We determined the prevalence of antiretroviral (ARV) resistance in HIV-1 infected indigent persons in San Francisco, California. Three hundred and twenty-seven subjects (159 (49%) ARV naïve, and 168 (51%) ARV-experienced), were recruited during 1996-97 and 1999-2000. Plasma HIV-1 viral load quantification and genotypic resistance testing were performed. Twice as many subjects received nucleoside reverse transcriptase inhibitors (NRTIs) as non-nucleoside reverse transcriptase inhibitors (NNRTIs) or protease inhibitors (PIs); resistance mutation prevalences were 30%, 14% and 16% respectively. Risk of any resistance mutations was strongly and independently associated with prior ARV exposure (OR = 1.3 per year of exposure, P < 0.0001) and with ARV exposure prior to HAART (OR = 2.5, P = 0.015). Prevalences of primary ARV resistance mutations among both treatment-naive and treatment-experienced subjects in this indigent urban population are low compared to other observational cohorts, are directly related to length and type of prior ARV exposure, and did not increase significantly between recruitment periods.

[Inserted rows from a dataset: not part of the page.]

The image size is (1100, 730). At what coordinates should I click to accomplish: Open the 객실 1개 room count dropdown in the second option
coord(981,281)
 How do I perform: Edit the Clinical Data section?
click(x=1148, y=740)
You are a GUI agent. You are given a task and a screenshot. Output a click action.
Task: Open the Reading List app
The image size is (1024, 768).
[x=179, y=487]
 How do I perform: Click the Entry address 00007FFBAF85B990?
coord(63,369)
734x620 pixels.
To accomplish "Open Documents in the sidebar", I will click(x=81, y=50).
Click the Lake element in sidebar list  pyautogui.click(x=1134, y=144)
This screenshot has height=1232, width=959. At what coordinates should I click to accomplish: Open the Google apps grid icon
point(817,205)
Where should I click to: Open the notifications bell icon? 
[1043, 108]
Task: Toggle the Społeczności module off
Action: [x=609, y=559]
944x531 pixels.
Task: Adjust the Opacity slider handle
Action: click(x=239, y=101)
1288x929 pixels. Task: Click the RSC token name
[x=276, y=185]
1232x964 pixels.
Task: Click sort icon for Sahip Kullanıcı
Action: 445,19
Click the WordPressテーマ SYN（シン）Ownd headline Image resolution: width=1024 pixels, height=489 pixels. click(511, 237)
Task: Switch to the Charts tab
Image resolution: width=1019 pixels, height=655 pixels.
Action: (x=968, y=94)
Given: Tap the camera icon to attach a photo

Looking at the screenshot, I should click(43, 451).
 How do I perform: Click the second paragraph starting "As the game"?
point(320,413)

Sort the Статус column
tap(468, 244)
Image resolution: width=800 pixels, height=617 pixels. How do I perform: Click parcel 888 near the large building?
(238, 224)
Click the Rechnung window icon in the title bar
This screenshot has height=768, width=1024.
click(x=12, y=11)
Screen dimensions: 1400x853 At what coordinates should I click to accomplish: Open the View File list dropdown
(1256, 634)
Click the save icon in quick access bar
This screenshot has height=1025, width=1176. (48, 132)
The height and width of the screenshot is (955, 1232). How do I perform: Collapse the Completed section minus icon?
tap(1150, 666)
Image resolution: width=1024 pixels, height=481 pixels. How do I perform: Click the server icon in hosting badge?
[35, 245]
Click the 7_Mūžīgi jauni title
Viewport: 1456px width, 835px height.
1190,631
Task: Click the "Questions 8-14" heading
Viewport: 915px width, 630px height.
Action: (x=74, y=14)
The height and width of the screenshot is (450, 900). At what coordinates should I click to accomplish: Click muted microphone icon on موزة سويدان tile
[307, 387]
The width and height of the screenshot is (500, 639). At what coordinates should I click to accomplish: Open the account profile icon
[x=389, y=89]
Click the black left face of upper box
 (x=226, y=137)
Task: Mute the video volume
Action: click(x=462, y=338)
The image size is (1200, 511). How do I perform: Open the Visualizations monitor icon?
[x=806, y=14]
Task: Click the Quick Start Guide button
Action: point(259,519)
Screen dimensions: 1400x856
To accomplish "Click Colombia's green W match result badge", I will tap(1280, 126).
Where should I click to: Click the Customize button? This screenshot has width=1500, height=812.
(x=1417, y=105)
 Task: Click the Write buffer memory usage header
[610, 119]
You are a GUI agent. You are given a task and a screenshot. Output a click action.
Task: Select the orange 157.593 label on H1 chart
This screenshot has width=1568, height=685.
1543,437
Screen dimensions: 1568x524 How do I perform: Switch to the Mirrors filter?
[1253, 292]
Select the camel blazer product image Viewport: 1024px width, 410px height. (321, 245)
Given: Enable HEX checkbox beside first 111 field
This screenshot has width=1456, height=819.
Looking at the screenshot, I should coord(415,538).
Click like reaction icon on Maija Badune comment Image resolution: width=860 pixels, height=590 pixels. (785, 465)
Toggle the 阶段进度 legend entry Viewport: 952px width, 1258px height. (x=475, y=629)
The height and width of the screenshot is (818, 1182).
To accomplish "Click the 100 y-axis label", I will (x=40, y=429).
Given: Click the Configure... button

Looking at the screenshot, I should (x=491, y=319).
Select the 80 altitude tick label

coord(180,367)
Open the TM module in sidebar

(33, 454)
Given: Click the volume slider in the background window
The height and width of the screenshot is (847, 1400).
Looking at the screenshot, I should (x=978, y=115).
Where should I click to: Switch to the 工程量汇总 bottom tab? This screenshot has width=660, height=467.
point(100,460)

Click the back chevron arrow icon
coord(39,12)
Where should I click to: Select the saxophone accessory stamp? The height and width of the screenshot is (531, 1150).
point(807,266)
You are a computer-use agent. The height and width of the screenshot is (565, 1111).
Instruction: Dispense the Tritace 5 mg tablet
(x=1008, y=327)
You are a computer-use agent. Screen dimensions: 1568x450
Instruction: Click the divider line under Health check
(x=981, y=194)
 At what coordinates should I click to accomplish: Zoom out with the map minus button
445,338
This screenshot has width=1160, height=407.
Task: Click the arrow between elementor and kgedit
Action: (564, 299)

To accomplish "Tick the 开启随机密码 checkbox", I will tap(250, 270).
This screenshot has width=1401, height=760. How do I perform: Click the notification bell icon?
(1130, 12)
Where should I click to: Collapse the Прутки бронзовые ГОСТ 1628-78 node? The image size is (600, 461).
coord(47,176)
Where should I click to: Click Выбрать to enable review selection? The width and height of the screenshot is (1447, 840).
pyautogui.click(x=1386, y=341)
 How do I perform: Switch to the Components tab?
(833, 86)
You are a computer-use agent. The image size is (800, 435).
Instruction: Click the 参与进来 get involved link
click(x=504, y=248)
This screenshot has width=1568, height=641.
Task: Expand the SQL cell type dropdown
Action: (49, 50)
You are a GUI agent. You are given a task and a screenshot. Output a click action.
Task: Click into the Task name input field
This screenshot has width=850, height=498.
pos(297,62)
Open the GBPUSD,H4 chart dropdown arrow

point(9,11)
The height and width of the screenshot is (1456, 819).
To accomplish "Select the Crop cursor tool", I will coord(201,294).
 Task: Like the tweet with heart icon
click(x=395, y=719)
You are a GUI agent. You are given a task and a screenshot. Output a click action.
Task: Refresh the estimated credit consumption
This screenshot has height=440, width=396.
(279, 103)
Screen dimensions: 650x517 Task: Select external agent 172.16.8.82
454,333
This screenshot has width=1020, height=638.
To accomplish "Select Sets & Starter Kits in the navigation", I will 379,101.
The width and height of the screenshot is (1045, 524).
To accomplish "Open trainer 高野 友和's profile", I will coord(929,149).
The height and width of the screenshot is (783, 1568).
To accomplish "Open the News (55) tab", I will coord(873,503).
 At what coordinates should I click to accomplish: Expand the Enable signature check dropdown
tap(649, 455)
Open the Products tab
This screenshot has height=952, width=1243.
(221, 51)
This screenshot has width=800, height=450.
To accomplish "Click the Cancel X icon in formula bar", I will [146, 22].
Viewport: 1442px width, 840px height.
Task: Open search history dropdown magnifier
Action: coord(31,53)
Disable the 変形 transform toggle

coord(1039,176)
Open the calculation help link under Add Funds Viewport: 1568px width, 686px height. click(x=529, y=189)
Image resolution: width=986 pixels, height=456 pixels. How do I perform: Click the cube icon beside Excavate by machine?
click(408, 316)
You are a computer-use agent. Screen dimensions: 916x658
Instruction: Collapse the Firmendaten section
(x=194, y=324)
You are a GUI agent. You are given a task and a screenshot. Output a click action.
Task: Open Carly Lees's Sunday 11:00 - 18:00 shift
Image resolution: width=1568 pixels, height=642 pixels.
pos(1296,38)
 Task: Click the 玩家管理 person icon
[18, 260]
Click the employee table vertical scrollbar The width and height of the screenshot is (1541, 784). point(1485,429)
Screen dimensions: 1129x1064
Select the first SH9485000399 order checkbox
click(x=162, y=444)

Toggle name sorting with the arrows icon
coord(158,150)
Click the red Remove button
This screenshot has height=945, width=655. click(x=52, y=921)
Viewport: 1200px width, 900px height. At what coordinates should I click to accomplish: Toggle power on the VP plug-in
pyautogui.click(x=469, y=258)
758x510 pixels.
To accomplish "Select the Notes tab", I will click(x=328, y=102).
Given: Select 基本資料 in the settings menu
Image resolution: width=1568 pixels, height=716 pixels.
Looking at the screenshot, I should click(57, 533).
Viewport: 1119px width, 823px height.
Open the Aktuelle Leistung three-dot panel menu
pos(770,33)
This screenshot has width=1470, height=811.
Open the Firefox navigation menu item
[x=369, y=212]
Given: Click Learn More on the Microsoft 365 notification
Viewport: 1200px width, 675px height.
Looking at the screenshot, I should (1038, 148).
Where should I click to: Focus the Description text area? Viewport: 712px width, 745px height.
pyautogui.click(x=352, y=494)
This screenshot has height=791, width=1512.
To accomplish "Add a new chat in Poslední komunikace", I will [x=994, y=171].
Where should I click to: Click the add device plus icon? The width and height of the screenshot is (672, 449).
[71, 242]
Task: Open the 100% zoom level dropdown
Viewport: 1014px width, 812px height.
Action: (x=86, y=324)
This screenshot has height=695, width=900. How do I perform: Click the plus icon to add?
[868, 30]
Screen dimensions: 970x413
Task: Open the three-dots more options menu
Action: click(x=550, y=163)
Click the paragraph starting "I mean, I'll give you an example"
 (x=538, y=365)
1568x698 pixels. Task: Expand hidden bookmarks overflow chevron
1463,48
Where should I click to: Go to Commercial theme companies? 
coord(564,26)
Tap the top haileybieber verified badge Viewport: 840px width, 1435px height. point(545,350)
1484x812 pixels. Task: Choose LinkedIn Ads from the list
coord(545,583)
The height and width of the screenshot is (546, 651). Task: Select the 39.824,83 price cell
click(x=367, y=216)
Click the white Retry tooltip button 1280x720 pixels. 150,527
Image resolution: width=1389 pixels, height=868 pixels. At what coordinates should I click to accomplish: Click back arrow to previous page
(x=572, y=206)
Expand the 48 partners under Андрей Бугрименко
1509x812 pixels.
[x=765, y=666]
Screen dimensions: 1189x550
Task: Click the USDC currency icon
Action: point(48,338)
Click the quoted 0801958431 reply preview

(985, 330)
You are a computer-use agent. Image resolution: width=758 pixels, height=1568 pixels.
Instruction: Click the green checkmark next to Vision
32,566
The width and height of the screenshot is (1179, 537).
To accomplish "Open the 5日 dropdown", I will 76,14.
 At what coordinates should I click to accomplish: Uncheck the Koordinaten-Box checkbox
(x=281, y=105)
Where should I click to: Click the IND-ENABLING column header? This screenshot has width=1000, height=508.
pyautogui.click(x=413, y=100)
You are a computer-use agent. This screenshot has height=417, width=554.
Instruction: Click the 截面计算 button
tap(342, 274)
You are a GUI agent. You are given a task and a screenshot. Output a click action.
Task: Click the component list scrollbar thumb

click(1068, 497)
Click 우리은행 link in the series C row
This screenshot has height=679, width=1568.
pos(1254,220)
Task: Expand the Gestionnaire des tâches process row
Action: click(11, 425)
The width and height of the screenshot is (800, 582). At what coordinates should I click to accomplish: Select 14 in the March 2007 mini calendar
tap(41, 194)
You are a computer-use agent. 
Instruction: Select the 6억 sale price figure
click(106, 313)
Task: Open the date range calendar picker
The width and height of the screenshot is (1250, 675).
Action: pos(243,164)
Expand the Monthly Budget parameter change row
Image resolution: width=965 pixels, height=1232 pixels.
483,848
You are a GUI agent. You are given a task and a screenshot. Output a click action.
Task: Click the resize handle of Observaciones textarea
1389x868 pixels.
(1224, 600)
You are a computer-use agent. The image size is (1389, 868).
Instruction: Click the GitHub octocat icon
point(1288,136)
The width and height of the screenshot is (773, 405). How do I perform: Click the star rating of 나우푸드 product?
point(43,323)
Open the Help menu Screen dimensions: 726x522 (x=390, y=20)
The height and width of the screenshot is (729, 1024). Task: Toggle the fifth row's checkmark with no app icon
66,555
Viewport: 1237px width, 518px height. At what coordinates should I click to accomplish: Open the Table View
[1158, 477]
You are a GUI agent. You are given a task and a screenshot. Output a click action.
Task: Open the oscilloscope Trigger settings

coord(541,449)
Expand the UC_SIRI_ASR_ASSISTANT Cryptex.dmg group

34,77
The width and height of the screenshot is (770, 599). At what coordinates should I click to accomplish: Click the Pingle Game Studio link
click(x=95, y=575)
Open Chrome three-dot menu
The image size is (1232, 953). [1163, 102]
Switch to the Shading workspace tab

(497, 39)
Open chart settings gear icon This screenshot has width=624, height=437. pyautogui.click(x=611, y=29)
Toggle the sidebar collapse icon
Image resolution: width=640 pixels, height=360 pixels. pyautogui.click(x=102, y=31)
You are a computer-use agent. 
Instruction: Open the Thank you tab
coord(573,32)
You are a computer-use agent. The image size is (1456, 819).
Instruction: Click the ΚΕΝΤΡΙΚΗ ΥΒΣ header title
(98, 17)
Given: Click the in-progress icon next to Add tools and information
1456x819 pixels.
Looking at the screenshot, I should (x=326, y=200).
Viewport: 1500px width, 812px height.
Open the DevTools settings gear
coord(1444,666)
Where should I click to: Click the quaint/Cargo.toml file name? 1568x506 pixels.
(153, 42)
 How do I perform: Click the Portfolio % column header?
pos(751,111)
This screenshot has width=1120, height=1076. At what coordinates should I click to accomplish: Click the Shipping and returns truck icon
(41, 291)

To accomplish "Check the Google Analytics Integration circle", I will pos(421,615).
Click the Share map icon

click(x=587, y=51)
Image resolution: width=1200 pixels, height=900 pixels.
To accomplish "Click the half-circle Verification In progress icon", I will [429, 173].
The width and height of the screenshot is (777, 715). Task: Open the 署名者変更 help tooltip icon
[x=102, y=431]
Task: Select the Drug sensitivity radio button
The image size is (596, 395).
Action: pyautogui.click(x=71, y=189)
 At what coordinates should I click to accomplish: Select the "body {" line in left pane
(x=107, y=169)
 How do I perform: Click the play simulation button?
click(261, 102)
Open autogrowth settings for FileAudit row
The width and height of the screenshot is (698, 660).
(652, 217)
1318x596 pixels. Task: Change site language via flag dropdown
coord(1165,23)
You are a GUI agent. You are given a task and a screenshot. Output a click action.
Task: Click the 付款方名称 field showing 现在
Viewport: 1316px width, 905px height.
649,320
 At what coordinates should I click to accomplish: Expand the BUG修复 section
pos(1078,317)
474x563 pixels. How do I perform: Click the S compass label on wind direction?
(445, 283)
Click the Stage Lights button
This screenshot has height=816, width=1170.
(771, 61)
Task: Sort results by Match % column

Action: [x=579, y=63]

我们测定了加利福尼亚州旧金山地区HIV-1感染贫困人群中抗逆转录病毒(ARV)耐药性的流行情况。在1996 - 1997年和1999 - 2000年期间招募了327名受试者(159名(49%)未接受过ARV治疗,168名(51%)接受过ARV治疗)。进行了血浆HIV-1病毒载量定量和基因型耐药性检测。接受核苷类逆转录酶抑制剂(NRTIs)的受试者数量是非核苷类逆转录酶抑制剂(NNRTIs)或蛋白酶抑制剂(PIs)的两倍;耐药突变发生率分别为30%、14%和16%。任何耐药突变的风险都与先前的ARV暴露密切且独立相关(暴露每增加一年,比值比(OR) = 1.3,P < 0.0001),并且与高效抗逆转录病毒治疗(HAART)之前的ARV暴露相关(OR = 2.5,P = 0.015)。与其他观察队列相比,该贫困城市人群中初治和经治受试者的原发性ARV耐药突变发生率较低,与先前ARV暴露的时长和类型直接相关,且在招募期间没有显著增加。